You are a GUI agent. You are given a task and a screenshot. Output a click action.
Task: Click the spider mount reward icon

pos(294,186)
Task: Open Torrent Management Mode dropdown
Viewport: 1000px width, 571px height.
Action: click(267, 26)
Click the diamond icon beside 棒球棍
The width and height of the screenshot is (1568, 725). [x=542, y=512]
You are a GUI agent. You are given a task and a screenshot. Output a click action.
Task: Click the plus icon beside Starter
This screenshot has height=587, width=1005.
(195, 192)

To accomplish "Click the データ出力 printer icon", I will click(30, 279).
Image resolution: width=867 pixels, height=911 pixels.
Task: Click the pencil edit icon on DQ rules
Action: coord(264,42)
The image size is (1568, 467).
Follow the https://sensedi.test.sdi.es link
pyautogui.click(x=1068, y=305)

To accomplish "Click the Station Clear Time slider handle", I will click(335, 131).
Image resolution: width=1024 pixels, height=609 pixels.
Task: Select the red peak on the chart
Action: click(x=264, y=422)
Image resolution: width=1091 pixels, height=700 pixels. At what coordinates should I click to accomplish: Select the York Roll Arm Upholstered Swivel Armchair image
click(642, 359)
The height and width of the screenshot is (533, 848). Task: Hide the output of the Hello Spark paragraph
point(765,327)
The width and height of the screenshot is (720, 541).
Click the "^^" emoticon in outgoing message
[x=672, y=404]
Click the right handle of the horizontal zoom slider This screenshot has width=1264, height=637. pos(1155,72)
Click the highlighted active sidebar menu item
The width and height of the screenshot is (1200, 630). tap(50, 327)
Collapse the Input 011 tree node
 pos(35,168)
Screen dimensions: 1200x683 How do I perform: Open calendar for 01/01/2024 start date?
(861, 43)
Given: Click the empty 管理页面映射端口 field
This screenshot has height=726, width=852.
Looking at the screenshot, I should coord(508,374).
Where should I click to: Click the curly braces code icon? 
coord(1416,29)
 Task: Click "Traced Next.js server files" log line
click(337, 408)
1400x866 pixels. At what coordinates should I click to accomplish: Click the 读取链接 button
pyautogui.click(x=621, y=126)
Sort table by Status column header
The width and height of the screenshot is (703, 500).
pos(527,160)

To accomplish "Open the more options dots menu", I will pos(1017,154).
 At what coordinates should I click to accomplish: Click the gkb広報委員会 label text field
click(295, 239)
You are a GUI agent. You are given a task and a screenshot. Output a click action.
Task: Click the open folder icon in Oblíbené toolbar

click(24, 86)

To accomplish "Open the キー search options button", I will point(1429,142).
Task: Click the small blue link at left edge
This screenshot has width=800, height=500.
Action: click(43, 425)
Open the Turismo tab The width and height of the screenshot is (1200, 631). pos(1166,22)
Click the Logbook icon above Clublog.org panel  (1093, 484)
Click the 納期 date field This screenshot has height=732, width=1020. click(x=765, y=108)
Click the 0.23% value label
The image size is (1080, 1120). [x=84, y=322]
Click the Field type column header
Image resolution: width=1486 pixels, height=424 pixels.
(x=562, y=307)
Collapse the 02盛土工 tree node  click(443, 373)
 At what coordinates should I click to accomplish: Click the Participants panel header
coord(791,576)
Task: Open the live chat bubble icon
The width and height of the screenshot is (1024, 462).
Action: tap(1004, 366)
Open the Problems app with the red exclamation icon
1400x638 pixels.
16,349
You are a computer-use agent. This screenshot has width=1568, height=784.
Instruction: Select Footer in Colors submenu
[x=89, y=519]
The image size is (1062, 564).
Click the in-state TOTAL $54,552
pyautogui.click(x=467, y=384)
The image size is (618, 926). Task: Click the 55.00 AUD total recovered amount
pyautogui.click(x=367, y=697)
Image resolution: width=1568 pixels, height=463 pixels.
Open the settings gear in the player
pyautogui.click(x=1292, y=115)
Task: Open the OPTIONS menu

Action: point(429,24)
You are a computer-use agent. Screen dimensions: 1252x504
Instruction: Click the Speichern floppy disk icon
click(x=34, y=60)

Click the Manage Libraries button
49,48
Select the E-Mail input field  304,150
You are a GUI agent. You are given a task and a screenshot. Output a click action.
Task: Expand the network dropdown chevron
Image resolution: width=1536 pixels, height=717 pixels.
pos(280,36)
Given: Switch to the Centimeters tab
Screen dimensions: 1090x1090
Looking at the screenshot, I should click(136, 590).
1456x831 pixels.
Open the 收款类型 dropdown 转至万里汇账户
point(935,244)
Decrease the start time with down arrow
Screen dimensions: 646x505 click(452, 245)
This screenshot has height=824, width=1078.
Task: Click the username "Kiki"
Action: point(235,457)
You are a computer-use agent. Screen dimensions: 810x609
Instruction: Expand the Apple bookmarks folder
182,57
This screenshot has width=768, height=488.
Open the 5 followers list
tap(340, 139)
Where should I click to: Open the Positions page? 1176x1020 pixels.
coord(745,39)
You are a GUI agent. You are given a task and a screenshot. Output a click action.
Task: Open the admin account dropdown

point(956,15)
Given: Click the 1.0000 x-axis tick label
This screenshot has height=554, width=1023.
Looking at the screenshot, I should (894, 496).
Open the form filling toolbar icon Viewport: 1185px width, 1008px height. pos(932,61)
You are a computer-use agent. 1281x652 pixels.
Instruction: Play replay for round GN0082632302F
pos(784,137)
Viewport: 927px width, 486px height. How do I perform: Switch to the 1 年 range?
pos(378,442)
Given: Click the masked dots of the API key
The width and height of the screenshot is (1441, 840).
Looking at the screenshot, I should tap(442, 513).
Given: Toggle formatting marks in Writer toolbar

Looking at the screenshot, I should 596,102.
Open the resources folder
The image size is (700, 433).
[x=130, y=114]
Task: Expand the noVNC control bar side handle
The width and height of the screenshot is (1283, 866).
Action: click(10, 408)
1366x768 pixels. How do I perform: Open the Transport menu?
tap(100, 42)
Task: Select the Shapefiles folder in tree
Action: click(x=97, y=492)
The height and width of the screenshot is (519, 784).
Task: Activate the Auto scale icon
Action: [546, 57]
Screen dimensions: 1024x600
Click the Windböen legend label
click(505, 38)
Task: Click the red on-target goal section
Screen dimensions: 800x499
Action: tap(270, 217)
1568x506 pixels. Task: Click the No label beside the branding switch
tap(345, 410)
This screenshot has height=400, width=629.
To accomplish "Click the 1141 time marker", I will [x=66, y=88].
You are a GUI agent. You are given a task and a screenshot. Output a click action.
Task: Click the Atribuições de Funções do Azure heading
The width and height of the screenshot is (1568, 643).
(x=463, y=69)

-- Assignment --
Lines holding the word "dots" are the answer; copy each one from the records above.

-- Task solution --
To accomplish "Open the more options dots menu", I will pos(1017,154).
Given: Click the masked dots of the API key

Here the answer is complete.